Brungart DS, Kruger SE, Kwiatkowski T, Heil T, Cohen J. Hum. Factors 2019; ePub(ePub): ePub.

Affiliation

Henry M. Jackson Foundation.

Copyright

(Copyright © 2019, Human Factors and Ergonomics Society, Publisher SAGE Publishing)

DOI

10.1177/0018720819831092

PMID

30870052

Abstract

OBJECTIVE:: The present study was designed to examine the impact that walking has on performance in auditory localization, visual discrimination, and aurally aided visual search tasks.

BACKGROUND:: Auditory localization and visual search are critical skills that are frequently conducted by moving observers, but most laboratory studies of these tasks have been conducted on stationary listeners who were either seated or standing during stimulus presentation.

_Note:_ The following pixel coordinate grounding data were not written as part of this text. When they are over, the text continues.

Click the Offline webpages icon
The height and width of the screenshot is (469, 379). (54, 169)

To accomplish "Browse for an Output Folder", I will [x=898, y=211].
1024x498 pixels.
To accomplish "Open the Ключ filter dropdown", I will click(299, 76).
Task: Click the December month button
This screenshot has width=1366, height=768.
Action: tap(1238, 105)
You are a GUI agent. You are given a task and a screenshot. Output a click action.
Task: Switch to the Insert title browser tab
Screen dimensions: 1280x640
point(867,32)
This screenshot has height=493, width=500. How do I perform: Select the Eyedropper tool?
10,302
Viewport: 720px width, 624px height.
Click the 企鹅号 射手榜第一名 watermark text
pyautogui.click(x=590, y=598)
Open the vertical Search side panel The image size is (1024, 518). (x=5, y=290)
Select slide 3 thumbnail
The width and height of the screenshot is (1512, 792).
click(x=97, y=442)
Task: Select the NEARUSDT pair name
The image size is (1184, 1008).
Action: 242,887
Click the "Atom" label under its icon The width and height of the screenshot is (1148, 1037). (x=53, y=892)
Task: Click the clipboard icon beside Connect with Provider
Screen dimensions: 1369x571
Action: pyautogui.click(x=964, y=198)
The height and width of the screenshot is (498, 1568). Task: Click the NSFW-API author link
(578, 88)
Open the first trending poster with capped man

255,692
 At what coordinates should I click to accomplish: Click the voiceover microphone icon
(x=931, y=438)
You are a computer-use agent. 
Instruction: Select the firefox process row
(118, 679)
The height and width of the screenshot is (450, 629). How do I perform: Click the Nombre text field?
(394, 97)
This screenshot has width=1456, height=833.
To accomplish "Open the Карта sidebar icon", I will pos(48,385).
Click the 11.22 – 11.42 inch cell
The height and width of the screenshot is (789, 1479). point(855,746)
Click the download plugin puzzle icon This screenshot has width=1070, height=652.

METHOD:: Thirty participants completed three different tasks while either standing still or while walking at a comfortable self-selected pace on a treadmill: (1) an auditory localization task, where they identified the perceived location of a target sound; (2) a visual discrimination task, where they identified a visual target presented at a known location directly in front of the listener; and (3) an aurally aided visual search task, where they identified a visual target that was presented in the presence of multiple visual distracters either in isolation or in conjunction with a spatially colocated auditory cue.

RESULTS:: Participants who were walking performed auditory localization and aurally aided visual search tasks significantly faster than those who were standing, with no loss in accuracy.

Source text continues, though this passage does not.